[Collected data]

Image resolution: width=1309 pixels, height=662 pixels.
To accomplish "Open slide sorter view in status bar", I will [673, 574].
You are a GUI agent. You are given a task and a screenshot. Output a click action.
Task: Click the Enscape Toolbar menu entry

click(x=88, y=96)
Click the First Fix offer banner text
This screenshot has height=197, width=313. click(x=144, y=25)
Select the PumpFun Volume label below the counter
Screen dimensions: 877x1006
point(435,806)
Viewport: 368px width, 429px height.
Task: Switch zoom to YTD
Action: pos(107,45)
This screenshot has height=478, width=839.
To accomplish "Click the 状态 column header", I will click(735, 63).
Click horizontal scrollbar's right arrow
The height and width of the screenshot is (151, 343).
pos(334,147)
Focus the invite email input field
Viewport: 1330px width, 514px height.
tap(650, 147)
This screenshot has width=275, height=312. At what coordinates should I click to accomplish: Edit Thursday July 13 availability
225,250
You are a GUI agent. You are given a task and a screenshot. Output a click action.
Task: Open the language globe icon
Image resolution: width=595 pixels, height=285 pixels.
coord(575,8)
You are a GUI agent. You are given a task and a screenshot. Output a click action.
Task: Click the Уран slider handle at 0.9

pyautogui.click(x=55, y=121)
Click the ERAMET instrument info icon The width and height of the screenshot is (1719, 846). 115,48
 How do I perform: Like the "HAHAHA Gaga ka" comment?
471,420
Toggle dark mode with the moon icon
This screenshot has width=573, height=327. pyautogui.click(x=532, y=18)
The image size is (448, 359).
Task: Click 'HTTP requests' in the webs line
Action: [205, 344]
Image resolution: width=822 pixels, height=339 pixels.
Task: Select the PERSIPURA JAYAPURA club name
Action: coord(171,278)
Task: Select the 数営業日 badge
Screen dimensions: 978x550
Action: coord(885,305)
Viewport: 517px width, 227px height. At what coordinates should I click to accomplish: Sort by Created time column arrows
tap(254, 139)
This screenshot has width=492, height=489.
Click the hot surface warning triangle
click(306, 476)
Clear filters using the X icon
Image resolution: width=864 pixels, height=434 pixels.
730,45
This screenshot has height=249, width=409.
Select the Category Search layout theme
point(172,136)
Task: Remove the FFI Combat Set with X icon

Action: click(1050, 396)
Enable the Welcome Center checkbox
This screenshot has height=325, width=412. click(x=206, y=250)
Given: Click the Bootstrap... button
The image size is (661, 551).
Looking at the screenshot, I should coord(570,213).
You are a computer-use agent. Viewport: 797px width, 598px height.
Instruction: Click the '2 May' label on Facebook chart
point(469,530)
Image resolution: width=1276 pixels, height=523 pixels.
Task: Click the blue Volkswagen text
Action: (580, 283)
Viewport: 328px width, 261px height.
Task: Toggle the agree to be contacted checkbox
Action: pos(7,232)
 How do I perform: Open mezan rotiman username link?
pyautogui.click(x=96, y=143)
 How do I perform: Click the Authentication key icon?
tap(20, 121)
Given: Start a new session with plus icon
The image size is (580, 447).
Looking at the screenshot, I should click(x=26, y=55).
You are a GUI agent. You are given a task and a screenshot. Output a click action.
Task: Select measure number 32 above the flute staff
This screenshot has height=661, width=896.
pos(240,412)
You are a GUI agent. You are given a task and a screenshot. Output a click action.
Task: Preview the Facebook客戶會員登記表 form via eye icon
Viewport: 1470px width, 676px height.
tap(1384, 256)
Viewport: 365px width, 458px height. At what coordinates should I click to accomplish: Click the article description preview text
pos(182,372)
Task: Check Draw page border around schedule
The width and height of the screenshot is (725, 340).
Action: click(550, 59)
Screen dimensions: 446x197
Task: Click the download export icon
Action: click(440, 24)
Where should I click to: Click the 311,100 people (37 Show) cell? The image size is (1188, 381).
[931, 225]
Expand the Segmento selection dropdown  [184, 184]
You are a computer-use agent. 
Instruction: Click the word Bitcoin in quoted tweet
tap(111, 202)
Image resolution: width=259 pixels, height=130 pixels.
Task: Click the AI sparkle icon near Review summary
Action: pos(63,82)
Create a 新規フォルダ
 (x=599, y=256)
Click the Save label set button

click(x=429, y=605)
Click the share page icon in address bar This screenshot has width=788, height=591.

* _Task prompt_: Repeat the records verbatim, every one of them.

* _Answer_:
Image resolution: width=1309 pixels, height=662 pixels.
To accomplish "Open slide sorter view in status bar", I will [673, 574].
You are a GUI agent. You are given a task and a screenshot. Output a click action.
Task: Click the Enscape Toolbar menu entry

click(x=88, y=96)
Click the First Fix offer banner text
This screenshot has height=197, width=313. click(x=144, y=25)
Select the PumpFun Volume label below the counter
Screen dimensions: 877x1006
point(435,806)
Viewport: 368px width, 429px height.
Task: Switch zoom to YTD
Action: pos(107,45)
This screenshot has height=478, width=839.
To accomplish "Click the 状态 column header", I will click(735, 63).
Click horizontal scrollbar's right arrow
The height and width of the screenshot is (151, 343).
pos(334,147)
Focus the invite email input field
Viewport: 1330px width, 514px height.
tap(650, 147)
This screenshot has width=275, height=312. At what coordinates should I click to accomplish: Edit Thursday July 13 availability
225,250
You are a GUI agent. You are given a task and a screenshot. Output a click action.
Task: Open the language globe icon
Image resolution: width=595 pixels, height=285 pixels.
coord(575,8)
You are a GUI agent. You are given a task and a screenshot. Output a click action.
Task: Click the Уран slider handle at 0.9

pyautogui.click(x=55, y=121)
Click the ERAMET instrument info icon The width and height of the screenshot is (1719, 846). 115,48
 How do I perform: Like the "HAHAHA Gaga ka" comment?
471,420
Toggle dark mode with the moon icon
This screenshot has width=573, height=327. pyautogui.click(x=532, y=18)
The image size is (448, 359).
Task: Click 'HTTP requests' in the webs line
Action: [205, 344]
Image resolution: width=822 pixels, height=339 pixels.
Task: Select the PERSIPURA JAYAPURA club name
Action: coord(171,278)
Task: Select the 数営業日 badge
Screen dimensions: 978x550
Action: coord(885,305)
Viewport: 517px width, 227px height. At what coordinates should I click to accomplish: Sort by Created time column arrows
tap(254, 139)
This screenshot has width=492, height=489.
Click the hot surface warning triangle
click(306, 476)
Clear filters using the X icon
Image resolution: width=864 pixels, height=434 pixels.
730,45
This screenshot has height=249, width=409.
Select the Category Search layout theme
point(172,136)
Task: Remove the FFI Combat Set with X icon

Action: click(1050, 396)
Enable the Welcome Center checkbox
This screenshot has height=325, width=412. click(x=206, y=250)
Given: Click the Bootstrap... button
The image size is (661, 551).
Looking at the screenshot, I should coord(570,213).
You are a computer-use agent. Viewport: 797px width, 598px height.
Instruction: Click the '2 May' label on Facebook chart
point(469,530)
Image resolution: width=1276 pixels, height=523 pixels.
Task: Click the blue Volkswagen text
Action: (580, 283)
Viewport: 328px width, 261px height.
Task: Toggle the agree to be contacted checkbox
Action: pos(7,232)
 How do I perform: Open mezan rotiman username link?
pyautogui.click(x=96, y=143)
 How do I perform: Click the Authentication key icon?
tap(20, 121)
Given: Start a new session with plus icon
The image size is (580, 447).
Looking at the screenshot, I should click(x=26, y=55).
You are a GUI agent. You are given a task and a screenshot. Output a click action.
Task: Select measure number 32 above the flute staff
This screenshot has height=661, width=896.
pos(240,412)
You are a GUI agent. You are given a task and a screenshot. Output a click action.
Task: Preview the Facebook客戶會員登記表 form via eye icon
Viewport: 1470px width, 676px height.
tap(1384, 256)
Viewport: 365px width, 458px height. At what coordinates should I click to accomplish: Click the article description preview text
pos(182,372)
Task: Check Draw page border around schedule
The width and height of the screenshot is (725, 340).
Action: click(550, 59)
Screen dimensions: 446x197
Task: Click the download export icon
Action: click(440, 24)
Where should I click to: Click the 311,100 people (37 Show) cell? The image size is (1188, 381).
[931, 225]
Expand the Segmento selection dropdown  [184, 184]
You are a computer-use agent. 
Instruction: Click the word Bitcoin in quoted tweet
tap(111, 202)
Image resolution: width=259 pixels, height=130 pixels.
Task: Click the AI sparkle icon near Review summary
Action: pos(63,82)
Create a 新規フォルダ
 (x=599, y=256)
Click the Save label set button

click(x=429, y=605)
Click the share page icon in address bar This screenshot has width=788, height=591.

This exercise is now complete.